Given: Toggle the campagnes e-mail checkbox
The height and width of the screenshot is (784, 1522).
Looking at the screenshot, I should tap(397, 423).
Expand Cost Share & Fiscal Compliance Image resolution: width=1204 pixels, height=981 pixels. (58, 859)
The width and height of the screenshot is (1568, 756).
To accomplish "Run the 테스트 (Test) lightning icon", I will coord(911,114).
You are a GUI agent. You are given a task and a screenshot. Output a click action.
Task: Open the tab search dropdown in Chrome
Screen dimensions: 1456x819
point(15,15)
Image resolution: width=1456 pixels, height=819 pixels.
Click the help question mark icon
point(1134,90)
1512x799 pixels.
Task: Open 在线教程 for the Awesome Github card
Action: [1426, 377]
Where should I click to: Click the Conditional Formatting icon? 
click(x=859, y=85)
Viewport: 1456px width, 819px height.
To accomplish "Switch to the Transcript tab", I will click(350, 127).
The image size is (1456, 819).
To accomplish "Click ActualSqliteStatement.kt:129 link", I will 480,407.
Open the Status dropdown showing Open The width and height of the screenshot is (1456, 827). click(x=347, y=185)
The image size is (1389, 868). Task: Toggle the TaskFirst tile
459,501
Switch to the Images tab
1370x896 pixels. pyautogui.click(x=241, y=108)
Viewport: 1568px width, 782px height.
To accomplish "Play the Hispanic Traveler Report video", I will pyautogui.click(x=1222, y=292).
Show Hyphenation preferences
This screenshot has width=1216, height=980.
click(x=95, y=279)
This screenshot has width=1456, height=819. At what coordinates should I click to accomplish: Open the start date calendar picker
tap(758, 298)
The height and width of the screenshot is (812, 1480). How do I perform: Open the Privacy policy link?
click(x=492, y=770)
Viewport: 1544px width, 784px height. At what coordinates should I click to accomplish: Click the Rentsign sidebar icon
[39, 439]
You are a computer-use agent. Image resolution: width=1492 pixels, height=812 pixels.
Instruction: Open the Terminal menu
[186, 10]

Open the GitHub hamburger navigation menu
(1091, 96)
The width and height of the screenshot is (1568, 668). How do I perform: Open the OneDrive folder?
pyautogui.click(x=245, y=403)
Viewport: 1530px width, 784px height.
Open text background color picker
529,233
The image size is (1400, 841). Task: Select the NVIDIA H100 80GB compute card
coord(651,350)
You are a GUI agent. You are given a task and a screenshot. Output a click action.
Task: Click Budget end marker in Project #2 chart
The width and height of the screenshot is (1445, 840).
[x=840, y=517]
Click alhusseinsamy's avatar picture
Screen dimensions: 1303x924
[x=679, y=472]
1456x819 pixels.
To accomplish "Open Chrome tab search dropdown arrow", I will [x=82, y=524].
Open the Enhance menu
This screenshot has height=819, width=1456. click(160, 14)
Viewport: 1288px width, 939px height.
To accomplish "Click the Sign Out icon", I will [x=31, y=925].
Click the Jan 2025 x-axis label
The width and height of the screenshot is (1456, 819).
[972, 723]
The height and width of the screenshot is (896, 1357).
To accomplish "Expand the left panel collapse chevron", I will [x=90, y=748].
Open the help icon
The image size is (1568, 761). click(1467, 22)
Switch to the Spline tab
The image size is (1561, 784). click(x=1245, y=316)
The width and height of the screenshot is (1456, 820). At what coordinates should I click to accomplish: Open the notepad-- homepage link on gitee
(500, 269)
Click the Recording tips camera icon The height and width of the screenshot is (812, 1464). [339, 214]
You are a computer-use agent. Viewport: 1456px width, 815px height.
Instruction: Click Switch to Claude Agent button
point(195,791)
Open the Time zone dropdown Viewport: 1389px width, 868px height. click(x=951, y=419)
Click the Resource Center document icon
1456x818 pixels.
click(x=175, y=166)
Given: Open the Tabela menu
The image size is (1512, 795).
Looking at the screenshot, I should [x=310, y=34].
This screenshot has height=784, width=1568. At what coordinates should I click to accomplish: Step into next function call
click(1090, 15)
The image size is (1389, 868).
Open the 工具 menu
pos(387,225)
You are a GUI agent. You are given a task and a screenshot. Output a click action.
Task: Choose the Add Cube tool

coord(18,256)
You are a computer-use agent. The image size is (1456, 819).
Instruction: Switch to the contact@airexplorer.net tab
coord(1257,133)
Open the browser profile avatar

Prompt: Restate each of the records exactly, leaving nothing out.

Expected answer:
Given: Toggle the campagnes e-mail checkbox
The height and width of the screenshot is (784, 1522).
Looking at the screenshot, I should tap(397, 423).
Expand Cost Share & Fiscal Compliance Image resolution: width=1204 pixels, height=981 pixels. (58, 859)
The width and height of the screenshot is (1568, 756).
To accomplish "Run the 테스트 (Test) lightning icon", I will coord(911,114).
You are a GUI agent. You are given a task and a screenshot. Output a click action.
Task: Open the tab search dropdown in Chrome
Screen dimensions: 1456x819
point(15,15)
Image resolution: width=1456 pixels, height=819 pixels.
Click the help question mark icon
point(1134,90)
1512x799 pixels.
Task: Open 在线教程 for the Awesome Github card
Action: [1426, 377]
Where should I click to: Click the Conditional Formatting icon? 
click(x=859, y=85)
Viewport: 1456px width, 819px height.
To accomplish "Switch to the Transcript tab", I will click(350, 127).
The image size is (1456, 819).
To accomplish "Click ActualSqliteStatement.kt:129 link", I will 480,407.
Open the Status dropdown showing Open The width and height of the screenshot is (1456, 827). click(x=347, y=185)
The image size is (1389, 868). Task: Toggle the TaskFirst tile
459,501
Switch to the Images tab
1370x896 pixels. pyautogui.click(x=241, y=108)
Viewport: 1568px width, 782px height.
To accomplish "Play the Hispanic Traveler Report video", I will pyautogui.click(x=1222, y=292).
Show Hyphenation preferences
This screenshot has width=1216, height=980.
click(x=95, y=279)
This screenshot has width=1456, height=819. At what coordinates should I click to accomplish: Open the start date calendar picker
tap(758, 298)
The height and width of the screenshot is (812, 1480). How do I perform: Open the Privacy policy link?
click(x=492, y=770)
Viewport: 1544px width, 784px height. At what coordinates should I click to accomplish: Click the Rentsign sidebar icon
[39, 439]
You are a computer-use agent. Image resolution: width=1492 pixels, height=812 pixels.
Instruction: Open the Terminal menu
[186, 10]

Open the GitHub hamburger navigation menu
(1091, 96)
The width and height of the screenshot is (1568, 668). How do I perform: Open the OneDrive folder?
pyautogui.click(x=245, y=403)
Viewport: 1530px width, 784px height.
Open text background color picker
529,233
The image size is (1400, 841). Task: Select the NVIDIA H100 80GB compute card
coord(651,350)
You are a GUI agent. You are given a task and a screenshot. Output a click action.
Task: Click Budget end marker in Project #2 chart
The width and height of the screenshot is (1445, 840).
[x=840, y=517]
Click alhusseinsamy's avatar picture
Screen dimensions: 1303x924
[x=679, y=472]
1456x819 pixels.
To accomplish "Open Chrome tab search dropdown arrow", I will [x=82, y=524].
Open the Enhance menu
This screenshot has height=819, width=1456. click(160, 14)
Viewport: 1288px width, 939px height.
To accomplish "Click the Sign Out icon", I will [x=31, y=925].
Click the Jan 2025 x-axis label
The width and height of the screenshot is (1456, 819).
[972, 723]
The height and width of the screenshot is (896, 1357).
To accomplish "Expand the left panel collapse chevron", I will [x=90, y=748].
Open the help icon
The image size is (1568, 761). click(1467, 22)
Switch to the Spline tab
The image size is (1561, 784). click(x=1245, y=316)
The width and height of the screenshot is (1456, 820). At what coordinates should I click to accomplish: Open the notepad-- homepage link on gitee
(500, 269)
Click the Recording tips camera icon The height and width of the screenshot is (812, 1464). [339, 214]
You are a computer-use agent. Viewport: 1456px width, 815px height.
Instruction: Click Switch to Claude Agent button
point(195,791)
Open the Time zone dropdown Viewport: 1389px width, 868px height. click(x=951, y=419)
Click the Resource Center document icon
1456x818 pixels.
click(x=175, y=166)
Given: Open the Tabela menu
The image size is (1512, 795).
Looking at the screenshot, I should [x=310, y=34].
This screenshot has height=784, width=1568. At what coordinates should I click to accomplish: Step into next function call
click(1090, 15)
The image size is (1389, 868).
Open the 工具 menu
pos(387,225)
You are a GUI agent. You are given a task and a screenshot. Output a click action.
Task: Choose the Add Cube tool

coord(18,256)
You are a computer-use agent. The image size is (1456, 819).
Instruction: Switch to the contact@airexplorer.net tab
coord(1257,133)
Open the browser profile avatar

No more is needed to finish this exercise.